Traditional lasagna is heavy in calories, as well as fat, cholesterol, and carbs—qualities that don’t mesh with a healthy eating plan. This recipe keeps the pasta, but lightens the dish by using less of it, along with nonfat cheeses and more vegetables to ensure a hearty and satisfying result. Choose whole-wheat lasagna noodles to increase the fiber and protein, and avoid refined carbs. Fresh tomatoes replace spaghetti sauce to give the dish a fresher flavor. Best of all, this recipe is just for two so you don’t have a huge pan of leftover lasagna to manage.

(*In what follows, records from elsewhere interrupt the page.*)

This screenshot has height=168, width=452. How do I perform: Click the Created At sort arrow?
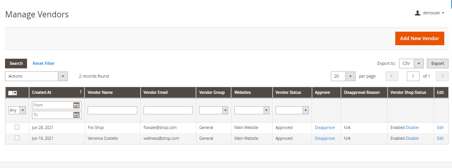80,92
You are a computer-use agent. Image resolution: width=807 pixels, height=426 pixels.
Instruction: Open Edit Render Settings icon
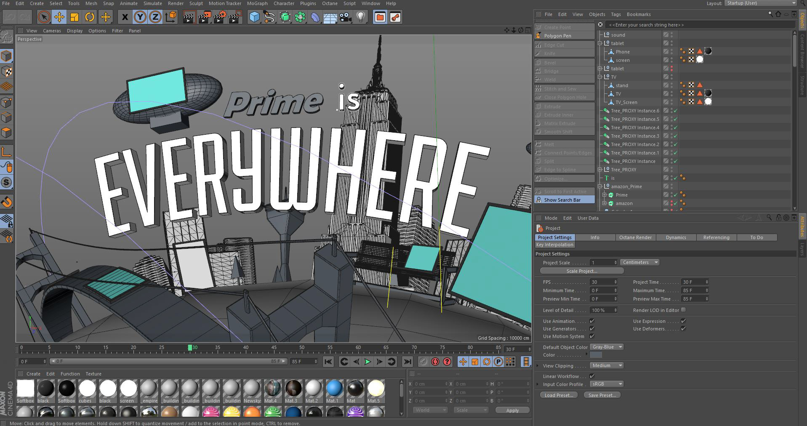click(x=220, y=17)
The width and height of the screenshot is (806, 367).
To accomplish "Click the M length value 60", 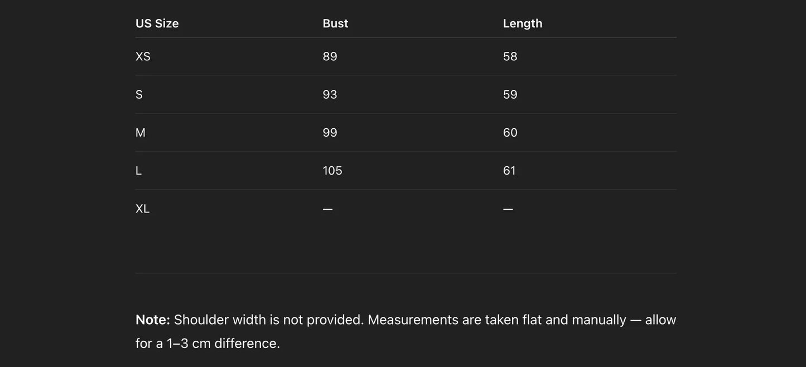I will [510, 133].
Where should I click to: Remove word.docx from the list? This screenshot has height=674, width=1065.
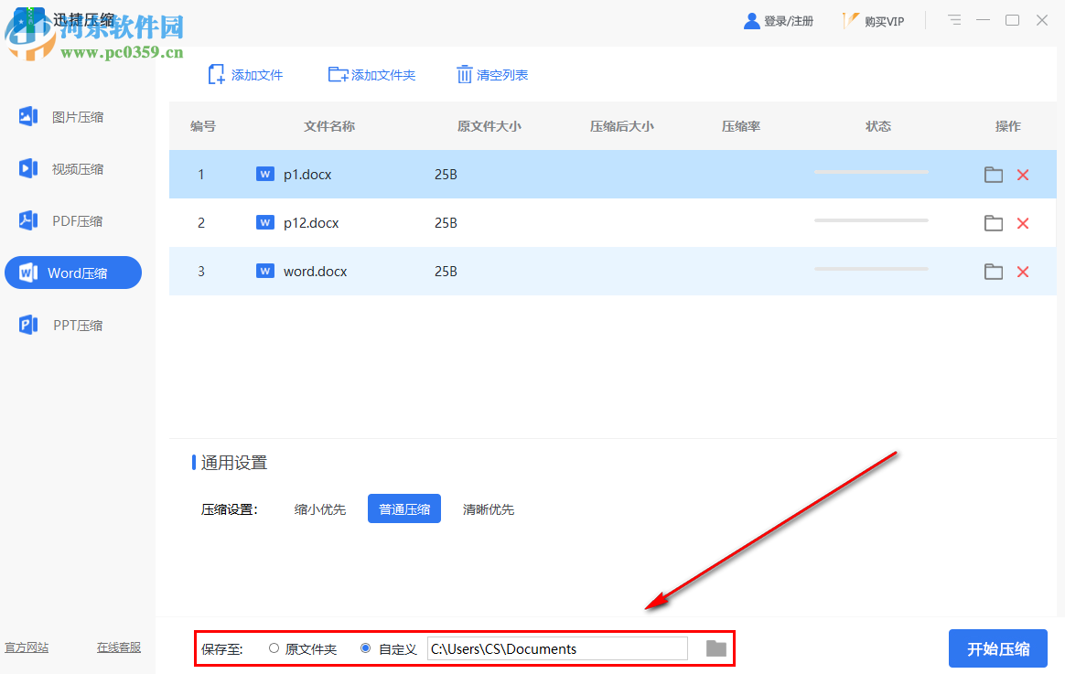1023,271
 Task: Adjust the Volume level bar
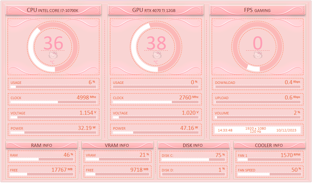point(257,117)
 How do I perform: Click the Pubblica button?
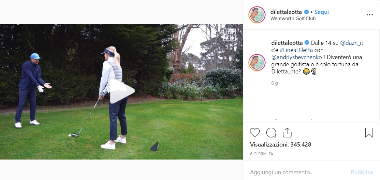click(x=362, y=172)
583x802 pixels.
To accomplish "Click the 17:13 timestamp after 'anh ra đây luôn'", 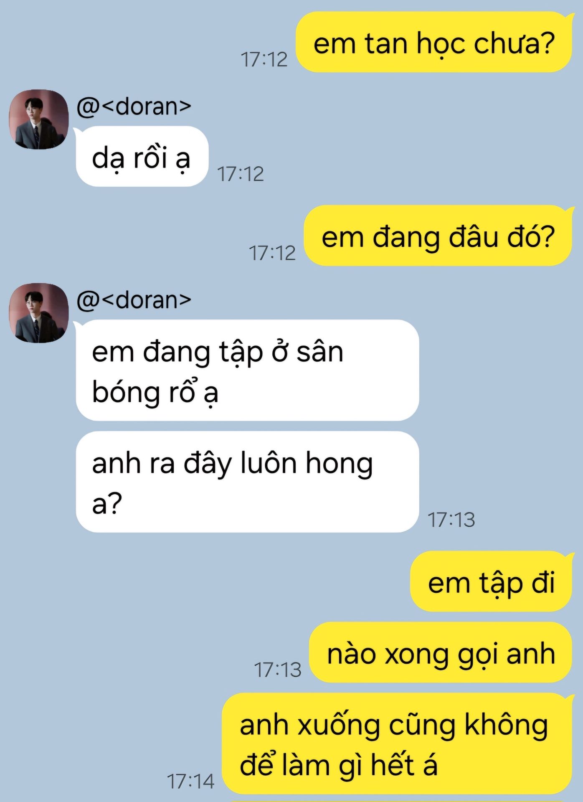I will (x=451, y=520).
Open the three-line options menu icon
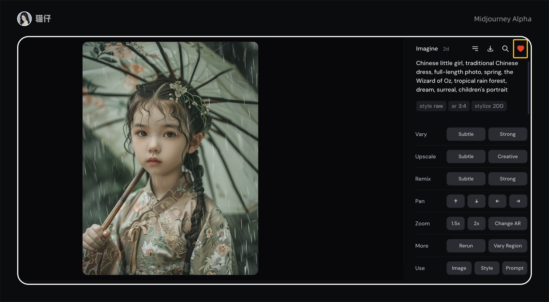The width and height of the screenshot is (549, 302). tap(475, 49)
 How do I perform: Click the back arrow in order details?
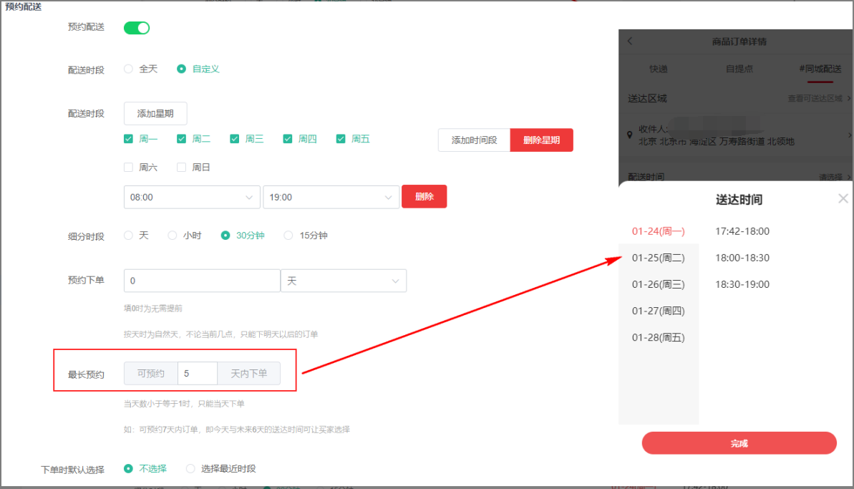pyautogui.click(x=630, y=42)
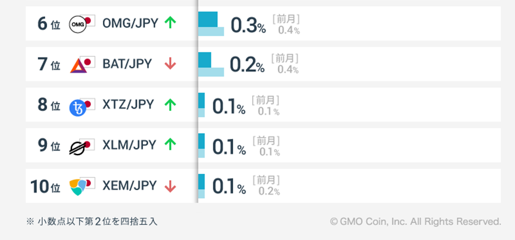515x240 pixels.
Task: Click the XLM Stellar coin icon
Action: [78, 146]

Extra-virgin olive oil cooking spray

2 eggplant slices, ¼-inch thick, cut lengthwise from a long eggplant

1 large egg white

½ cup nonfat ricotta cheese

1 tablespoon chopped fresh basil

1 garlic clove, minced

¼ teaspoon salt

½ cup chopped fresh mushrooms

½ cup frozen spinach

¼ cup chopped red bell pepper

1 cup diced tomatoes, with juice

1 tablespoon Italian seasoning

2 sheets whole-wheat oven-ready lasagna noodles

¼ cup nonfat shredded mozzarella cheese

1.
Preheat the oven to 425°F.

2.
Spray both sides of the eggplant slices with cooking spray. Place on a baking sheet and into the preheated oven. Bake for 10 minutes. Carefully turn the slices over. Bake for 10 minutes more, or until browned and softened.

3.
In a medium bowl, blend together the egg white, ricotta cheese, basil, garlic, and salt. Mix well. Set aside.

4.
Spray a nonstick skillet with cooking spray. Place it over medium-high heat.

5.
Add the mushrooms, spinach, and bell pepper. Cook for about 4 minutes, stirring occasionally, or until softened.

6.
Add the vegetables to the ricotta mixture. Stir to combine. Set aside.

7.
In a small bowl, stir together the tomatoes and Italian seasoning. Set aside.

8.
Spray a large loaf pan with cooking spray.

9.
Pour ¼ cup of the seasoned tomatoes evenly over the bottom of the pan. Top with 1 lasagna sheet. Spread half of the ricotta-vegetable mixture on top. Cover with another ¼ cup of the tomatoes. Top with 1 eggplant slice.

10.
Repeat another layer with ¼ cup of tomatoes, 1 lasagna sheet, the remaining half of the ricotta-vegetable mixture, the remaining ¼ cup of tomatoes, and the remaining 1 eggplant slice.

11.
Spread the mozzarella cheese over the top.

12.
Place the pan in the preheated oven. Bake for 20 to 25 minutes, or until the cheese starts to brown.

13.
Serve and enjoy!

PER SERVING
Calories: 215; Total Fat: 3g; Protein: 16g; Carbohydrates: 31g; Sugars: 7g; Fiber: 7g; Sodium: 326mg

TOSS IT TOGETHER TIP:
If you have leftover eggplant, cube it or slice it, blanch it and freeze it so you have some on hand for other recipes. You can also sauté it with scallions, green peppers, and fresh tomatoes, drizzle with extra-virgin olive oil, add basil, and enjoy as a quick side dish. Eggplant can also be breaded (try wheat germ, flaxseed meal, or almond meal) and grilled or fried, and topped with hummus or other favorite toppings.